No one wants to purchase food that is out of date. Although examining the food for signs of spoilage is one way to check its quality, understanding how to read food expiration date codes ensures that you can always determine where food is at in its lifespan. With open dating expiration dates, you only have to read the date to know when the food expires. However, with closed coded expiration dates, you must understand the procedures typically followed by food manufacturers.
The Open Dating Expiration Code
The open date dating expiration code is commonly found on items with a relatively short shelf life like eggs, milk, and fresh meat.

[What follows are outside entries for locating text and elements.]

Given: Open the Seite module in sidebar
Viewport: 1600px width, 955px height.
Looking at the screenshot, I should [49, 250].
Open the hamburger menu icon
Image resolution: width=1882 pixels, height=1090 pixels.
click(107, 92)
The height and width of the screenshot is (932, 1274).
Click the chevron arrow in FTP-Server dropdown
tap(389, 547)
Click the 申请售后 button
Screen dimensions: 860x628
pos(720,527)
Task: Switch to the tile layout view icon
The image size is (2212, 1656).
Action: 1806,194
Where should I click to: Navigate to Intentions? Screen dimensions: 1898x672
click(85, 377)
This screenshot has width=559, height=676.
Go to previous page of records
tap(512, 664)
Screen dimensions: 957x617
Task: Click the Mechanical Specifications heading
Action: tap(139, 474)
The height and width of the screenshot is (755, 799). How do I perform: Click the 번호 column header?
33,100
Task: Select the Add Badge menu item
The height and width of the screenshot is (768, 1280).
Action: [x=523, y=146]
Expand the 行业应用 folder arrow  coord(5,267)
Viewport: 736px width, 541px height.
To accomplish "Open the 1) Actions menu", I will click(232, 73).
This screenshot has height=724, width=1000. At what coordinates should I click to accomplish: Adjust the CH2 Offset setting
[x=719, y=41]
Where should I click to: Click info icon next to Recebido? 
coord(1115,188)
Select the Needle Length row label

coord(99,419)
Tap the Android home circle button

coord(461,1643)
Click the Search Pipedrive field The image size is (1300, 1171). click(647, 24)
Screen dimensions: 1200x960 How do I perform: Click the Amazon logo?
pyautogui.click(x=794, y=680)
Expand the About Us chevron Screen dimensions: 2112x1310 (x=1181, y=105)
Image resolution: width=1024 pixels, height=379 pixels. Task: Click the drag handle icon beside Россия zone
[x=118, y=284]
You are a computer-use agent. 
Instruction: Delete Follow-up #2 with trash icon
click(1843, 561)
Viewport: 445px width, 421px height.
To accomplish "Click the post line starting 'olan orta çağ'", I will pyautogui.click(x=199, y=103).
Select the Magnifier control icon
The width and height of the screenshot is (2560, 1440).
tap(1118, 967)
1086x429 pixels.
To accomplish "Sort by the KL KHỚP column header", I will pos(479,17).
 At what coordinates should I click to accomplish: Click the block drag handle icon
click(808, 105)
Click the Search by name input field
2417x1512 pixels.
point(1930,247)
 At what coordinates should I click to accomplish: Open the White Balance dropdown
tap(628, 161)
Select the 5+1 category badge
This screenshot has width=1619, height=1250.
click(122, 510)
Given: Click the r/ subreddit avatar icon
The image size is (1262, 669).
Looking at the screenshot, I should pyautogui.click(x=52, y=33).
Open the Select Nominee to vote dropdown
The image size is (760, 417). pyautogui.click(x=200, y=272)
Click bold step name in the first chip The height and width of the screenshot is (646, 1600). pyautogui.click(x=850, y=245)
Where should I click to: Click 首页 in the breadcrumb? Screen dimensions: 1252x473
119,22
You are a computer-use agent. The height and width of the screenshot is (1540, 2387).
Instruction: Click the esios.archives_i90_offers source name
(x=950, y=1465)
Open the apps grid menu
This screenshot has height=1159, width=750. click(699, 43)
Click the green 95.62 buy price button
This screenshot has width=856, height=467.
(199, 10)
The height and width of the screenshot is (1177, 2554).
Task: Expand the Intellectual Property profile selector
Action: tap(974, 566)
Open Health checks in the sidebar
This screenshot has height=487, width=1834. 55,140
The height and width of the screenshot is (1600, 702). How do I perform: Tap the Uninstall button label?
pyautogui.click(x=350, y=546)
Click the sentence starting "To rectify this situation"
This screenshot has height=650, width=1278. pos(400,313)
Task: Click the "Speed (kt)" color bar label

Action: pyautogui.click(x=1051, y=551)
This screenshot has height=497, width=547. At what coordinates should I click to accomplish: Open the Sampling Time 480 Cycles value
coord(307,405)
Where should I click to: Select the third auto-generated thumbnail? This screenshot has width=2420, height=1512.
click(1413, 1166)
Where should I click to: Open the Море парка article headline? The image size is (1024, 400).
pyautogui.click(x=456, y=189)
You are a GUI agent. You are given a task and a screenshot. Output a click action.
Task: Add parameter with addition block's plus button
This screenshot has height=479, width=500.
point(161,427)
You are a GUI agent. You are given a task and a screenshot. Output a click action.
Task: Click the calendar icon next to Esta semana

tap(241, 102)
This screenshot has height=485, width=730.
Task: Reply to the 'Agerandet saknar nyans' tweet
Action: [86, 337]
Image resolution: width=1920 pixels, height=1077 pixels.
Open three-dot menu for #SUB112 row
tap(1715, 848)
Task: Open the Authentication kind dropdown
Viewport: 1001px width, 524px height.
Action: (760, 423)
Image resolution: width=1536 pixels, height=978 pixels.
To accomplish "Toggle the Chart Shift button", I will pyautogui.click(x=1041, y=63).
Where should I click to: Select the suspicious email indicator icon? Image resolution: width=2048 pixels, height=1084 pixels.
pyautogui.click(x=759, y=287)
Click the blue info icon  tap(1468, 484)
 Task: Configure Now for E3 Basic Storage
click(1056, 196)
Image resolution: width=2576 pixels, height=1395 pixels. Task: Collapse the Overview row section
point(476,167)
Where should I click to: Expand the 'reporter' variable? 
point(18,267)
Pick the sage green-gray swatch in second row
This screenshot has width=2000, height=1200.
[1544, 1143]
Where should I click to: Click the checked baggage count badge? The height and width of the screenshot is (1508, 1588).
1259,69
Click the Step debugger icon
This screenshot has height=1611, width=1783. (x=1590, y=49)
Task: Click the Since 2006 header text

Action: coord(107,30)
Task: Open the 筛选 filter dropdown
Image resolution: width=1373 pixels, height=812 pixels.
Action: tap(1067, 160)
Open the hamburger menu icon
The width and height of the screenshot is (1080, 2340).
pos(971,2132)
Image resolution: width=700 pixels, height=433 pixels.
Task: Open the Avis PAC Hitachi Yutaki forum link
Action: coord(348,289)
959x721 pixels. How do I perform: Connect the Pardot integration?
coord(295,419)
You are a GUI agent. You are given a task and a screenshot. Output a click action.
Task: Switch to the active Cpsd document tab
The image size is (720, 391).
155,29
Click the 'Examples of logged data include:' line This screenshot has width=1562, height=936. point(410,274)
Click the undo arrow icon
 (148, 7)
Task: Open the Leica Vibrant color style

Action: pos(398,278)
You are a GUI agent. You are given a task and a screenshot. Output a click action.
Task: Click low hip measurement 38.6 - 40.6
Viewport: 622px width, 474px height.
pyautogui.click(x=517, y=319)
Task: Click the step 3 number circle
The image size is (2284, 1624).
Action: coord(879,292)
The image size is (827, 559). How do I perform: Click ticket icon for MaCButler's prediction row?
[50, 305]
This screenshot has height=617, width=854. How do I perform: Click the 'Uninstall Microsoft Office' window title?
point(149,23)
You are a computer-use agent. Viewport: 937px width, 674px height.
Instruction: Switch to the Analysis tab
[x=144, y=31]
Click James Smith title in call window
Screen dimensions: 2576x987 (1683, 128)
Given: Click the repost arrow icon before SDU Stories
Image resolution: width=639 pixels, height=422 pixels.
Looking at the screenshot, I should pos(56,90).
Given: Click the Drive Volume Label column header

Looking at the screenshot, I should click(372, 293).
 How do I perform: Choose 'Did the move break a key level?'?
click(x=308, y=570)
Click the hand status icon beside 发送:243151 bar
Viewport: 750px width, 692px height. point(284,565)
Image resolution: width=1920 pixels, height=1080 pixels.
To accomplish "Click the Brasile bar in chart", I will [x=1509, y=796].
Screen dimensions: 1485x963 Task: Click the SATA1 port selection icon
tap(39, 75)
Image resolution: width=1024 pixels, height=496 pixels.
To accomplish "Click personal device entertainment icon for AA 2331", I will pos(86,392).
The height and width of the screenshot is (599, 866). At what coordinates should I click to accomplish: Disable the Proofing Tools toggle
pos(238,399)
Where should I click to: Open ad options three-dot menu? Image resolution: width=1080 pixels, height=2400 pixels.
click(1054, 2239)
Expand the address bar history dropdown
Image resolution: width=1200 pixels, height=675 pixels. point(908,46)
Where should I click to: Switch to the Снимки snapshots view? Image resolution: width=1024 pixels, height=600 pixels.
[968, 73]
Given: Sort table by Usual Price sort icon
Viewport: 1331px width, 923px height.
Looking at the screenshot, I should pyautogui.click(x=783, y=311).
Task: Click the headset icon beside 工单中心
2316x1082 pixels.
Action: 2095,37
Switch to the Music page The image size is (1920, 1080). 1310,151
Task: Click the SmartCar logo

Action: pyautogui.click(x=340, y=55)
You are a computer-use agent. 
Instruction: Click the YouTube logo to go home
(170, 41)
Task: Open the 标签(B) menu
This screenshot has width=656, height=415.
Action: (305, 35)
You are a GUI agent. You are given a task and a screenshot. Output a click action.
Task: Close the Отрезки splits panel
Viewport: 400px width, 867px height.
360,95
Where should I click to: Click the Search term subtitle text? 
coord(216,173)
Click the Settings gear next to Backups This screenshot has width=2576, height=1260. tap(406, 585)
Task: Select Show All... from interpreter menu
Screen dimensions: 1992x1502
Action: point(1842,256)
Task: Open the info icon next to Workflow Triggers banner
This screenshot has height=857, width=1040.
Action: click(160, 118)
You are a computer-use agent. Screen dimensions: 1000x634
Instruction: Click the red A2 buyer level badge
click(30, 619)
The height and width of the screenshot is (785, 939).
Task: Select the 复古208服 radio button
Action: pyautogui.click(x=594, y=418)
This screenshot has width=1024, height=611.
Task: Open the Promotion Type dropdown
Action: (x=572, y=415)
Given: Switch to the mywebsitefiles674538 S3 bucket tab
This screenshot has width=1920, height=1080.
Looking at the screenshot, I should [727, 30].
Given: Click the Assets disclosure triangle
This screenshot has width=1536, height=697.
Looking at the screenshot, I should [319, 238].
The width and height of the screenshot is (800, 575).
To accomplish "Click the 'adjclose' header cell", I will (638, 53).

However, you may also find it on items with longer shelf lives, including so-called "nonperishable" items.
An open dating expiration code reads exactly as it's written. An open dating expiration code is written as and reads as a calendar date. For example, if a gallon of milk has a best by date of 12/30/19, you should read this as December 30, 2019.
The Closed Coded Expiration Code
A closed coded expiration code is a little trickier to read as it consists of letters and numbers that identify when the manufacturer produced the item. Closed coded expiration codes are used by the manufacturer to assist with inventory tracking, and procedures vary with different companies.
In some closed coded expiration dates, letters are used to signify months. For example, A corresponds to January, B indicates February, C means March, and so on. After the letter, numbers are typically used to indicate the date and the year. If the code reads D0519, the date is April 5, 2019. Some closed coded systems use the entire calendar when denoting the day; this means that they use a number for each day of the year, up to 365, so C6019 would read March 1, 2019.
Some companies use numbers to label the first nine months of the year and then use letters for the last three months of the year. If the company follows this model, the last three months are labeled using the letter that the month begins with (O for October, N for November, and D for December). A date that reads O3119 indicates an expiration date of October 31, 2019.
It's also possible for the company to use all numerals for the date. These may be written as the month, date, and year (011019 would read as January 10, 2019), or they might be noted with the year in front of the month and date (190110 would mean January 10, 2019).
Understanding Variation in Language Used for Expiration Date Codes
Many open dating expiration codes have verbiage in front of the given date. Some of the most commonly used phrases include:
- Best if used by or before: Indicates that the food has optimal quality and flavor prior to this date. It doesn't mean that the food is unsafe to eat after this date.
- Sell-by: The date by which the retailer should offer the product for sale. Food is still safe to consume after this date.
- Use-by: Provides the last date that the product has peak quality
- Freeze-by: The data you should freeze food by to preserve optimal quality
One exception to these guidelines is infant formula. It's labeled with a use-by date. However, you should not use the formula after this date. The nutrients in the formula begin to degrade after this point and may not offer all the nutrients that your baby needs.
Guidelines for Using Food After the Expiration Date
Most foods are safe to consume after their expiration date, although the flavor and quality may not be optimal. Use your senses to determine if food has expired. If the food smells weird, has a bad flavor, or has an odd texture, it's likely the food has spoiled and should no longer be eaten.
Tips for Extended the Lifespan of Your Food
There are a few things you can do to extend the lifespan of your food. Store perishable foods in the refrigerator whenever possible. Make sure that the temperature is set to 40 degrees or less. You can prolong the lifespan of the food even more by freezing it.
Avoid storing perishable foods in direct sunlight or in areas where the temperature fluctuates. For example, perishable foods stored on the shelf in your refrigerator tend to last longer than those stored in the door of the fridge.